Marcello não soube como interpretar a confissão.
Quando Bartolomeu vira Carola, e Fernão, e depois Elda, saírem da cama, e se apercebera de que Tiago ainda não despertara, foi como se um raio eléctrico o tivesse atingido. Podiam dizer-lhe que era questão de horas, enquanto essas horas não passassem não podia sentir-se vivo. Afirmou, como se o informasse de um estado de coisas:
— Ele contou-me. O Tiago contou-me que vai abandonar o projecto.
O tutor não esperava aquilo, mas afastou o cenário com a mão:
— Não, não. Tiago agora tem de continuar — e Bartolomeu ficou de boca aberta.
Como explicar? De modo a garantir o regresso de Brísida, Marcello tivera de estabelecer um vínculo indissociável entre os seis participantes no projecto. Só um espaço comum, de que todos fizessem parte, a que todos pertencessem inextricavelmente, garantiria o regresso de Brísida ao Rest.2, quando conseguisse enfim transmigrar o fantasma de Flávio para outro portador. Regras diferentes, e Tiago passava a fazer parte do lote, convertia-se de facto em impulsor; mas desta vez não tivera escolha.
— Vai continuar? A sério? — Bartolomeu não podia crer; mas, ao mesmo tempo, não precisava perceber.

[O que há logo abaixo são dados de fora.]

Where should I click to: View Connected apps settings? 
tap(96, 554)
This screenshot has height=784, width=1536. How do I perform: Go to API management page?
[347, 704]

Quando Marcello o deixou de novo sozinho, o rapaz retomara a esperança.
Tocou nos dedos frios do amigo. O coração recomeçou a bater-lhe com força, como na noite em que o abraçara, num quarto transformado em praia. Era um sentimento assustador, mas poderoso. Agora que se encontrava a sós consigo mesmo, e ao mesmo tempo na presença silenciosa de Tiago, tornava-se claro que a possibilidade de o perder era para ele muito mais terrível do que a perspectiva de não voltar a nadar.
O que fazer com aquela certeza?
4
Fernão aproximou-se de Elda, que estava sentada à mesa da sala da impulsão, procurou as frases certas:
— O Marcello diz que podemos ir para casa. A Carola já foi. Acho que eu também vou andando…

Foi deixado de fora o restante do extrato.